Видно было, что говорят они с трудом: лбов у них почти не было - брови, потом сразу макушка. Все семеро дружно вынули разномастные мечи, отчего харчевня наполнилась скрежетом. В зловещей тишине, нарушаемой лишь слабыми стонами запинаных до полусмерти уморышей, громилы тяжело протопали к застывшей троице. Небрежно поведя мечом, кривой отодвинул прочь Пердолиуса, пробормотав при этом: "Подвинься, папаша." Безухий протянул изогнутый, тускло-синий меч дуранской ковки к Чиччочелле:
- Пойдешь с нами, а то зарежу!
Демонически рассмеявшись, Кэннон бросил ему:
- Не торопись, порождение хромой кобылы. Она - под моей защитой.

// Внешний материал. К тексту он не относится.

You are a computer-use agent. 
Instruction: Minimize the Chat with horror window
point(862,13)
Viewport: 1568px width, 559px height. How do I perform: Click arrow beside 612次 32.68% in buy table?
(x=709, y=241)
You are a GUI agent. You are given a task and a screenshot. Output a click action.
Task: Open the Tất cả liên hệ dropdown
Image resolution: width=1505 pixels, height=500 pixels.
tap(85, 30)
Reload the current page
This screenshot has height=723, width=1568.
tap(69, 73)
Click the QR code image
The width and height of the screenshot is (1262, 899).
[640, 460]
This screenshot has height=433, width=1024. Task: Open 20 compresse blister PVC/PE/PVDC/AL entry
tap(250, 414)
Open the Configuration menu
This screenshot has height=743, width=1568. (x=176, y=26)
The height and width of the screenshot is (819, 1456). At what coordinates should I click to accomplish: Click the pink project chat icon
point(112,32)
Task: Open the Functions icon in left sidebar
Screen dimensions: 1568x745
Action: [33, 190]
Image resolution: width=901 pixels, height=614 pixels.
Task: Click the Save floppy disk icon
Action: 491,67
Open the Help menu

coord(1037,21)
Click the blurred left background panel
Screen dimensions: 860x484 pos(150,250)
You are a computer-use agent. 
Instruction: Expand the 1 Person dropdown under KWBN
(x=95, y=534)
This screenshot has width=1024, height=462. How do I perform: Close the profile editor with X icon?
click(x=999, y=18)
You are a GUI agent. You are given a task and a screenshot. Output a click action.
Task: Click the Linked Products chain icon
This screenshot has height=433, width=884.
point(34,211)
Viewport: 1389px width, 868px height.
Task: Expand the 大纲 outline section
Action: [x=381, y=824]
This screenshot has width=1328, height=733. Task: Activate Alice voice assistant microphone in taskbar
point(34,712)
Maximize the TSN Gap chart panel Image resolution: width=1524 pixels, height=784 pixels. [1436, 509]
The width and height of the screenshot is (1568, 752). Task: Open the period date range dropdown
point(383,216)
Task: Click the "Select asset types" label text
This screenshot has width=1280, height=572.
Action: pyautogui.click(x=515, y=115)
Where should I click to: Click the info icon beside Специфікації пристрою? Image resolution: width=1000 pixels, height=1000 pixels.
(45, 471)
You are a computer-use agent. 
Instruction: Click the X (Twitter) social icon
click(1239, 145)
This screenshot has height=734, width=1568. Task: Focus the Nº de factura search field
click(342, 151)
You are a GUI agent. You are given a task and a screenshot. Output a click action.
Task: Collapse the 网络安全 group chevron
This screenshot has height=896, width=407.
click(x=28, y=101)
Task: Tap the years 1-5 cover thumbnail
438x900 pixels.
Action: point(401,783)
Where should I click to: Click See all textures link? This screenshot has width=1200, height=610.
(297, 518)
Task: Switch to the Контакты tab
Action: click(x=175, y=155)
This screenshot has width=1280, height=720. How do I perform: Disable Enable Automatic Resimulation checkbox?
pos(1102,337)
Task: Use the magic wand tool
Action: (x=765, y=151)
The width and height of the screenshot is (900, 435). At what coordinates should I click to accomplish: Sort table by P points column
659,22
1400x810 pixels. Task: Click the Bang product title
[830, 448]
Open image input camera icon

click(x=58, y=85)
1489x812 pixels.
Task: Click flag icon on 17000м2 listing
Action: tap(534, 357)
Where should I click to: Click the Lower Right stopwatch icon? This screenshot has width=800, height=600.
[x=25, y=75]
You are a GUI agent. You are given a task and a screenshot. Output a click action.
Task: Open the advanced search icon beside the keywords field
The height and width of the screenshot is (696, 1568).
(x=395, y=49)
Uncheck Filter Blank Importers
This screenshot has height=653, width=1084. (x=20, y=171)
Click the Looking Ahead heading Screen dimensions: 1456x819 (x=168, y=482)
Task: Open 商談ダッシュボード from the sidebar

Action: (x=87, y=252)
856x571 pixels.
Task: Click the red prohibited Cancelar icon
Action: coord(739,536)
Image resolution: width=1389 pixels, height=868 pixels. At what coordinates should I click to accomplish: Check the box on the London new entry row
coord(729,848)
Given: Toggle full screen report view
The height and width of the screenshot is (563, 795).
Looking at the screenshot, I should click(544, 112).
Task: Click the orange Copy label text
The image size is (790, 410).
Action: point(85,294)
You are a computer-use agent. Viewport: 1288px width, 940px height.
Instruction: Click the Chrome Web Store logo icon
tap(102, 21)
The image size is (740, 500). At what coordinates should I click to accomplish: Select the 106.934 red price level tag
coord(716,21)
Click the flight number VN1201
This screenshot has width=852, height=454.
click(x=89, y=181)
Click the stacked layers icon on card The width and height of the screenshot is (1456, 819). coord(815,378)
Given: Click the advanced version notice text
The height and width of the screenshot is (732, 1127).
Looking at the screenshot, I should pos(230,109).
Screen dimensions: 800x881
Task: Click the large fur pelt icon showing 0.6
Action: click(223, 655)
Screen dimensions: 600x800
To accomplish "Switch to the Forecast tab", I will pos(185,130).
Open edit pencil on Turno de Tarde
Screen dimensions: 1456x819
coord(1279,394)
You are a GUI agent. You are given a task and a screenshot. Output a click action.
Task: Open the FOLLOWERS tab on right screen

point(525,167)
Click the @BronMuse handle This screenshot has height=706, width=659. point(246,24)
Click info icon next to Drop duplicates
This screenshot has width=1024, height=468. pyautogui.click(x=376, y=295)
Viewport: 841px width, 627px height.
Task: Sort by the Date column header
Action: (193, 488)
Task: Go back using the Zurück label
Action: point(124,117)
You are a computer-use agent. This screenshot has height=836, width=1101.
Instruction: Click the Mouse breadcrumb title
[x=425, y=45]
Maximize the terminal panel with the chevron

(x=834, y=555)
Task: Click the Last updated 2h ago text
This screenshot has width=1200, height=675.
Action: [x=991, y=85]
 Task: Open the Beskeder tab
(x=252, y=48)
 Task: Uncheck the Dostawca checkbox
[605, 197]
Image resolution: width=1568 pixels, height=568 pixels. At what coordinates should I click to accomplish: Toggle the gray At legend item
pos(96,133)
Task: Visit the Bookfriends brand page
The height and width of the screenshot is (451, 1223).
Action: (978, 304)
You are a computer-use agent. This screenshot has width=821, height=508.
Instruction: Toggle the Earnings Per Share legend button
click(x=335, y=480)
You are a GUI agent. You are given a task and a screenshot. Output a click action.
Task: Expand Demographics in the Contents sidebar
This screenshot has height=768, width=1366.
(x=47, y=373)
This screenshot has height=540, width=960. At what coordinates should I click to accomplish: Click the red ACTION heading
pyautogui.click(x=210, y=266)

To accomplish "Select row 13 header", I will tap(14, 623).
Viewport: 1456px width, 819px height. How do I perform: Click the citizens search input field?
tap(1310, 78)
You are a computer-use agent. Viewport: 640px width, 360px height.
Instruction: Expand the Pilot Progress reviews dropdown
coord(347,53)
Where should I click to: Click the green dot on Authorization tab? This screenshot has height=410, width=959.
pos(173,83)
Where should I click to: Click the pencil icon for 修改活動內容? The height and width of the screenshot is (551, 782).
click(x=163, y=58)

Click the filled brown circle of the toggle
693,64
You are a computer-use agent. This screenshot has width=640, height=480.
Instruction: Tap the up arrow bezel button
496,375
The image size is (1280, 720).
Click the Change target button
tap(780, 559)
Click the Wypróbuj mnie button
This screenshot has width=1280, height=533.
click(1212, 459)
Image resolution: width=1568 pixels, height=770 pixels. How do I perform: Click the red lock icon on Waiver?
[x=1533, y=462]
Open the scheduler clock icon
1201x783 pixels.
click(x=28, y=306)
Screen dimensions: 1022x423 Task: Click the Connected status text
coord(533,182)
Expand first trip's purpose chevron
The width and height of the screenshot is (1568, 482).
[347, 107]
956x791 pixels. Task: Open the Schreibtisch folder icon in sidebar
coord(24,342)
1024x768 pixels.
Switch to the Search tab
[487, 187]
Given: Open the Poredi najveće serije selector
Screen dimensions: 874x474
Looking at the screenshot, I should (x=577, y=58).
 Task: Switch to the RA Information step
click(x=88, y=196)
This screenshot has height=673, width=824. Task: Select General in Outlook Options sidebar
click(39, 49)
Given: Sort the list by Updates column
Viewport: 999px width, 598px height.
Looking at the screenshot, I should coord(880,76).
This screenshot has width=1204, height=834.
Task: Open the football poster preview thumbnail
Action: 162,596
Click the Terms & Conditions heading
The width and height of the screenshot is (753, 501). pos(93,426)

Безухий непонимающе нахмурился, пробуя рассмотреть источник звука, но огромное, покрытое бугристыми мускулами плечо помешало ему это сделать. Смелый молодой варвар доставал ему макушкой до подмышки. Однако это не смущало троммелийца. Железной, тренированной на многочисленных фестивалях барабанного боя, рукой он схватил противника за запястье. Элегантным движением кисти сломал руку противника, вырвал его меч и отбросил в сторону извивающееся от боли тело. Одноглазый, тяжело пыхтя, размахнулся своим клинком. Троммелиец, ловко передвинув свои толстые ляжки, пихнул его животом. Громила отшатнулся, наступил на валявшийся в грязи кусок сала, поскользнулся и намертво впечатался в слой дурно пахнущей жижи. Двое напали на Кэннона сзади. Они занесли огромные мечи над головами. Меч, подхваченный молодым варваром у противника, пропел в воздухе песню смерти. Как темная молния в серой ночи мелькнул он, нанося раны. Пока безгубый и безносый собирались опустить свое оружие, Кэннон вырезал на их животах по кругу, перечеркнутому скрещенными чертами - стилизованному изображению барабана. Мечи висельников с грохотом упали на столы, а трупы рухнули в грязь, обильно смоченную кровью и украшенную горками сизо-красных кишок. Лысый громила сделал шаг вперед, занес меч над правым плечом. Молодой варвар не колебался ни секунды. Он перебросил меч из руки в руку и обратно, сделал сальто вперед, три раза отсалютовал, зевнул, почесал под мышкой и пронзил врага в красивом выпаде. Длинный скос его меча пробил кольчугу толщиной в палец, дубленую кожаную куртку, перемолол ребра, разрезал кишки и печень, вышел наружу и застыл, весь перемазанный кровью. Кряхтя, Кэннон с трудом поднял ногу, чтобы упереться ею в труп. Тот, однако, упал на колени, чем значительно облегчил ему это дело. Уперевшись сапогом в бедро, молодой варвар вырвал меч из раны. При этом он не рассчитал и дернул слишком могуче, из-за чего уселся в грязь. Меч его отлетел прочь. Одновременно два негодяя двинулись в атаку.